## REQUIREMENT:
Pull out every line of the records that contains the string "screenshot", and copy each of those lines unchanged.

## DATA FOR THIS TASK:
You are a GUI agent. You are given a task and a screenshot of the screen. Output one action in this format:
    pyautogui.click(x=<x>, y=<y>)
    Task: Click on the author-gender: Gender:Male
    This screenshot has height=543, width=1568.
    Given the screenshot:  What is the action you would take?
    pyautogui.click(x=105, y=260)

## EXERCISE RESULT:
You are a GUI agent. You are given a task and a screenshot of the screen. Output one action in this format:
    This screenshot has height=543, width=1568.
    Given the screenshot:  What is the action you would take?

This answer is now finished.